2

Hi guys I need help truble shooting the fucntion below. I am using R language.

The dataset i am using is called wages and it is from a package called library(ISLR) data(wages).

Anyhow, I am trying to develop a function that allows me to perform k-fold cross-validation on any general linear models.

The inputs/arguments to the function i am using are function(numberOfFolds, y,x,InputData)

y is the dependent variable x is all the other variables in the dataset inputdata is the dataset of wages numberOfFolds is k basically.

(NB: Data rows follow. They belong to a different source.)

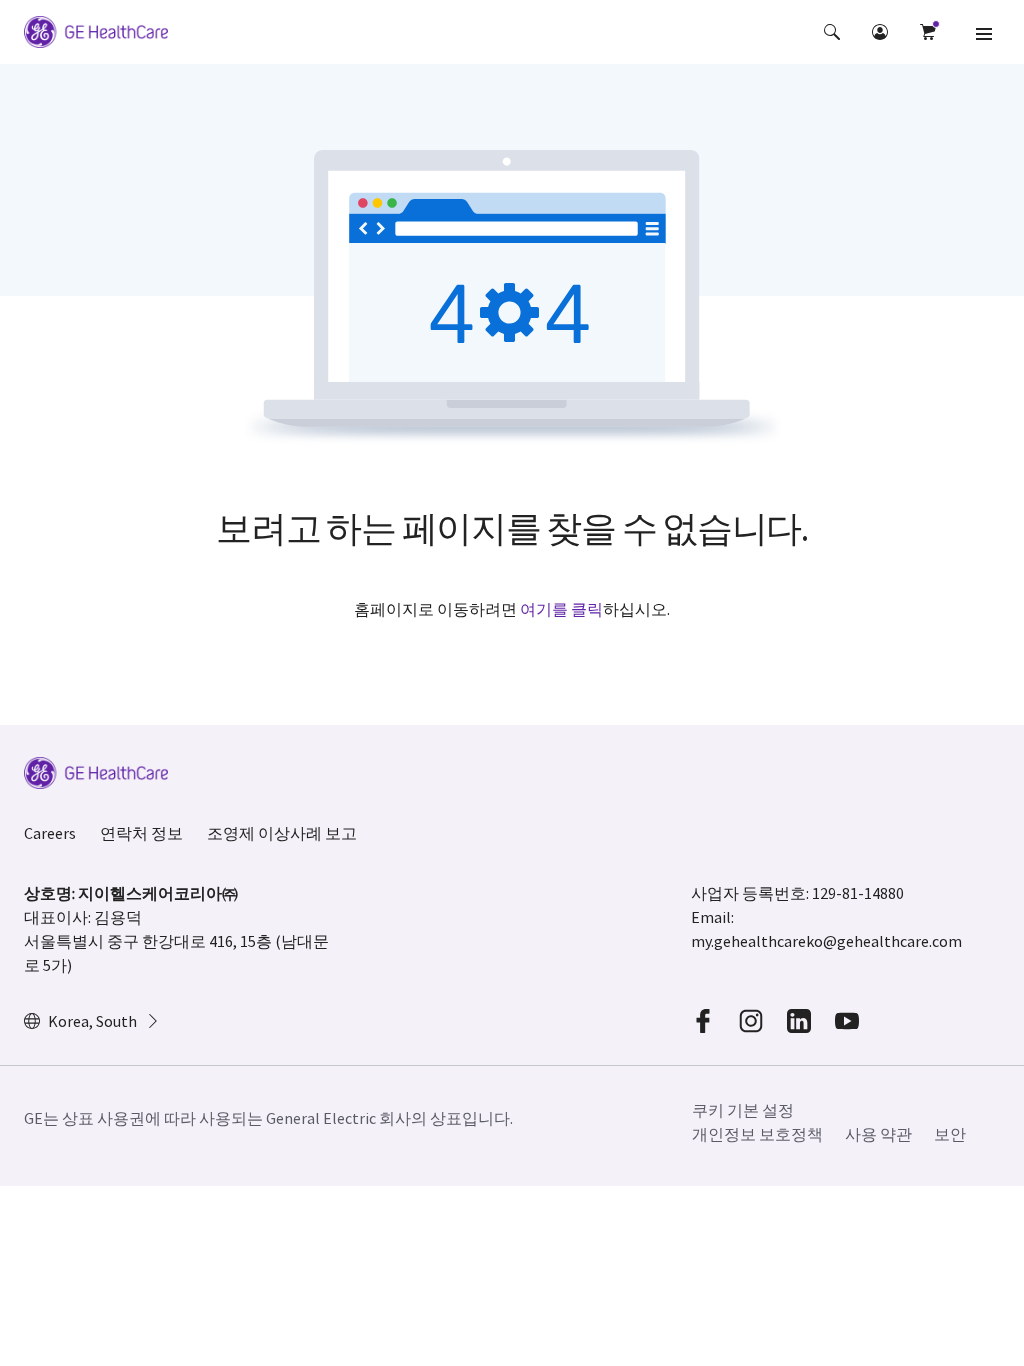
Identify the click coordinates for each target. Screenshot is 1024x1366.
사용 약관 (878, 1134)
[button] (832, 32)
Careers (50, 833)
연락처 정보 (141, 833)
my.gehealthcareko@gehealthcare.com (826, 941)
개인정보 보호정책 (757, 1134)
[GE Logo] (96, 35)
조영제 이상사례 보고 (282, 833)
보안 (950, 1134)
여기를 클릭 (561, 609)
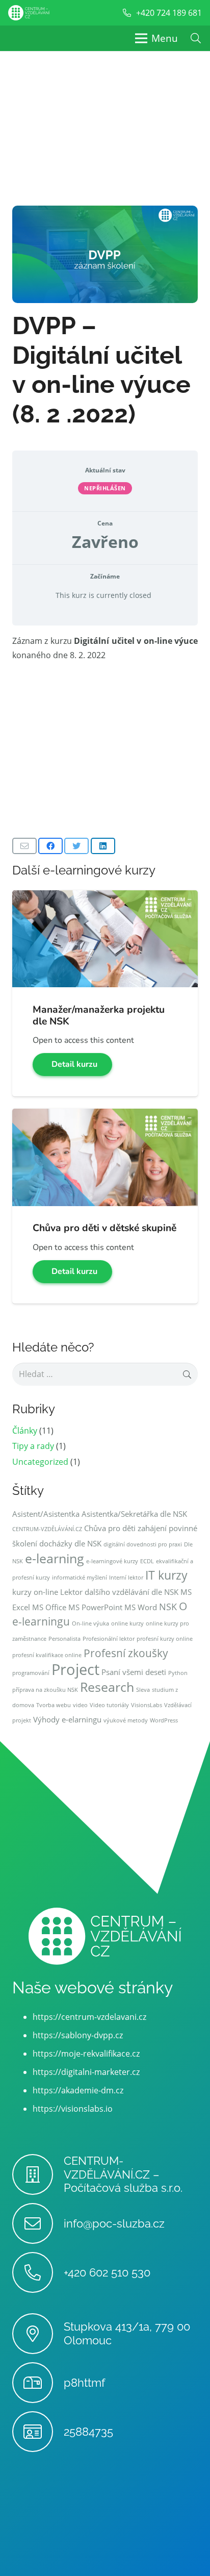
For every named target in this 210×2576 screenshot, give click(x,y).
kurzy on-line (35, 1592)
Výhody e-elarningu (67, 1719)
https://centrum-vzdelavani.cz (89, 2016)
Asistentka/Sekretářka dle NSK (134, 1514)
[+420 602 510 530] (38, 2272)
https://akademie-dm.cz (78, 2090)
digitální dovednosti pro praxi (142, 1544)
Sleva (143, 1689)
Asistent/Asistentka (46, 1514)
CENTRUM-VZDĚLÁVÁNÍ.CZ (47, 1529)
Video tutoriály (109, 1705)
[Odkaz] (28, 12)
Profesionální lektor (109, 1638)
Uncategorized (40, 1461)
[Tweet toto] (76, 846)
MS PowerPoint (95, 1607)
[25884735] (38, 2431)
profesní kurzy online (165, 1638)
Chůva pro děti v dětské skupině (104, 1228)
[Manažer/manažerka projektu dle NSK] (105, 897)
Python (178, 1673)
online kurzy (127, 1623)
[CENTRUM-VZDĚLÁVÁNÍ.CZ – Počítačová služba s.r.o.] (38, 2174)
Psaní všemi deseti (133, 1672)
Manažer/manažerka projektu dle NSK (99, 1015)
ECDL (147, 1561)
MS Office (49, 1607)
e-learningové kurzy (112, 1561)
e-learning (54, 1558)
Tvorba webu (53, 1705)
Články (24, 1430)
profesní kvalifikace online (47, 1655)
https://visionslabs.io (73, 2108)
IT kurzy (166, 1575)
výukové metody (125, 1720)
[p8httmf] (38, 2382)
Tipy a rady (33, 1446)
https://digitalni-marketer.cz (86, 2072)
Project (75, 1669)
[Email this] (24, 846)
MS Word (140, 1607)
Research (107, 1687)
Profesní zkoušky (126, 1653)
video (80, 1705)
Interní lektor (126, 1577)
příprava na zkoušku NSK (45, 1689)
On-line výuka (90, 1623)
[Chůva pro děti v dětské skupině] (105, 1115)
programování (30, 1673)
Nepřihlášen (105, 488)
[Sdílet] (50, 846)
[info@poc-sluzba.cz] (38, 2223)
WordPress (164, 1720)
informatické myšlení (79, 1577)
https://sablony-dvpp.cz (78, 2035)
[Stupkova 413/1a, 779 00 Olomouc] (38, 2333)
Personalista (64, 1638)
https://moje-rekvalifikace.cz (86, 2053)
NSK (168, 1606)
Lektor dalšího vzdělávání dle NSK (119, 1592)
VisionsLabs (146, 1705)
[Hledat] (196, 38)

I have developed the below code but i am getting NaN values. Not sure what is going on wrong! Could someone please help

my.k.fold.1<- function(numberOfFolds, y,x,inputData){
  index<-sample(1:numberOfFolds, nrow(inputData), replace = T)
  inputData$index<-index
  
  mse<-vector('numeric', length = numberOfFolds)
  for (n in 1:numberOfFolds) {
    data.train<-inputData[index!=n,]
    data.test<-inputData[index==n,]
    my.equation<-paste(y,paste(x, collapse = '+'),sep='~')
    formula.1<-formula(my.equation)
    model.test<-lm(formula.1, data = data.train)
    predictions<-predict(model.test, newdata=data.test)
    mse[[n]]<-mean((data.test$y-predictions)^2)
  }
  return(mse)
}

my.k.fold.1(numberOfFolds = 5, y='earn', x=c('race', 'sex', 'ed', 'height', 'age'), inputData = wages)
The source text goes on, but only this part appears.